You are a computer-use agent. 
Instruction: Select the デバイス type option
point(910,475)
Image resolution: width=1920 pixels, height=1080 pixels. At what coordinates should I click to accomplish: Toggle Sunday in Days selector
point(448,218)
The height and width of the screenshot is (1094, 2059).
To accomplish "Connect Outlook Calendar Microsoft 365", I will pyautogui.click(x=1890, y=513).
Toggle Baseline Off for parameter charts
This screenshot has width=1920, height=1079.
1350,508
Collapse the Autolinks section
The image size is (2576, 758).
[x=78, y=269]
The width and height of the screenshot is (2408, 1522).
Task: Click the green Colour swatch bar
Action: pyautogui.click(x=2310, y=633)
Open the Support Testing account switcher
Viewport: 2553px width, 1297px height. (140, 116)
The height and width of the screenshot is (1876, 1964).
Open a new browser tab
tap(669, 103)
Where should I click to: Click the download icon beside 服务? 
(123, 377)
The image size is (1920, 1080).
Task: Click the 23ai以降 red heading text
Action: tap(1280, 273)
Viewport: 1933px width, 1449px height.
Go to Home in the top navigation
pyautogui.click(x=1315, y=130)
* * * *
• [Required work] Reproduce verbatim the stretch of lines beginning with the one containing "Where should I" and ending at the close of the entries above.

• [Expected output]
Where should I click to: Click the download icon beside 服务? 
(123, 377)
The image size is (1920, 1080).
Task: Click the 23ai以降 red heading text
Action: tap(1280, 273)
Viewport: 1933px width, 1449px height.
Go to Home in the top navigation
pyautogui.click(x=1315, y=130)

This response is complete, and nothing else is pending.